Determine if an Email address is Gmail or Hosted Gmail (Google Apps for Your Domain)

For my latest venture, MyFamilio, I needed to know if a user’s Email address is a Gmail one so that I could show the user his/her contacts from Gmail.

Figuring out if the user is on Gmail is usually easy – the Email ends with @gmail.com. But what happens for all of those Google Apps for Your domain (like my own, which uses the @sandler.co.il domain) ?

Well, you can easily detect that by running a DNS query on the MX record.

I wrote a small function in Python which uses dnspyhon to do just that, determine if an Email address is hosted on Gmail or not.

Check the gist here.

Check the gist here.

Google Apps for your Domain, DNS, CNAME and Security

I’ve recently started to use Google Apps for Your domain to host my private emails on the sandler.co.il domain.

Google Apps for your domain is quite cool and was very easy to configure. I mainly moved to it due to the unbelievable amounts of SPAM and I didn’t have the power or time to configure SpamAssassin in a reasonable way that would actually work.

When I moved, one of the things I did was to change the “default” URL in which me and other members of my family use to access the web mail of the domain. Google Apps for your Domain allows you to do just that by configuring it in its configuration screen and settings a CNAME record that points to ghs.google.com.

After configuring everything I tested it out and noticed something disturbing.

It seems that CNAME (by design/default/whatever) does not support HTTPS, only HTTP. This means that the CNAME alias I configured will be resolved to mail.google.com/a/YourDomain.XXX (replace YourDomain.XXX with your domain ;-) ). If you are not authenticated you’ll be redirected to authenticate on an SSL protected address (https) and upon successful authentication you will be directed to http://mail.google.com/a/YourDomain.XXX (not https – not SSL).

This means that now, when you read or write Emails they are not protected. If you are sitting in an open WIFI network (passwordless network) people can easily sniff out your Emails and correspondence (I know that not using WPA will make you prune to man in the middle attacks, but that’s not the issue here). This is just one of the scenarios that you will be vulnerable (there are a few more).

It’s not that accessing https://mail.google.com/a/YourDOMAIN.XXX will not work.
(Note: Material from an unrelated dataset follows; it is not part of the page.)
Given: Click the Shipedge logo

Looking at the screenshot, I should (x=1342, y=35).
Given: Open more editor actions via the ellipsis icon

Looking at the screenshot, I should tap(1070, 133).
On the contrary, it will work fine and all the communication will be secured using SSL (https).

It seems Google is encouraging recklessness with their current configuration, instead of redirecting authenticated users to the secured version (https/SSL) of their web mail specifically because of the DNS CNAME limitations.

It is a simple fix on Google’s behalf which will increase the security dramatically.

Google Apps for Your Domain and Gmail Mail Applet for Nokia phones

I own a Nokia E61 cell phone. A nice phone all in all (aside from the backup problems my wife encountered).

Gmail has this cool little applet that lets me access my Gmail account in a nicer (and better cached) way from my cell phone. It’s a really nice program and I use it quite often.

It has one problem though. If you host your own domain through Google Apps for Your Domain to get the Gmail like interface for your Emails you cannot use this program.

Technically (as far as I could see) the interface is rather the same, the only different should be the user name and password. But there is a restriction in the user name in the mail applet that forces you to put an Email address with a suffix of @gmail.com only. It will not accept anything other than a @gmail.com user name.

Google Apps for your Domain has, however, a program for Blackberries. Not that there is anything wrong with that, but I would really like to have the current nice mail applet working with my hosted Google Gmail application.

I want the normal Gmail applet to work with my custom domain and Google Apps for your domain, otherwise I’m forced to use the not so nice Cell phone browser web mail access which is far less usable than the applet.

Is it too much to ask? I don’t think so, considering that it seems there shouldn’t be any problem supporting it technically (it’s the same backend). If any of you Google Apps for your Domains Googlers are reading this and there is a bigger issue/problem with forcing the mail applet to support Google Apps for Your Domain, I would love to know why (you can even ping me privately through my contact page).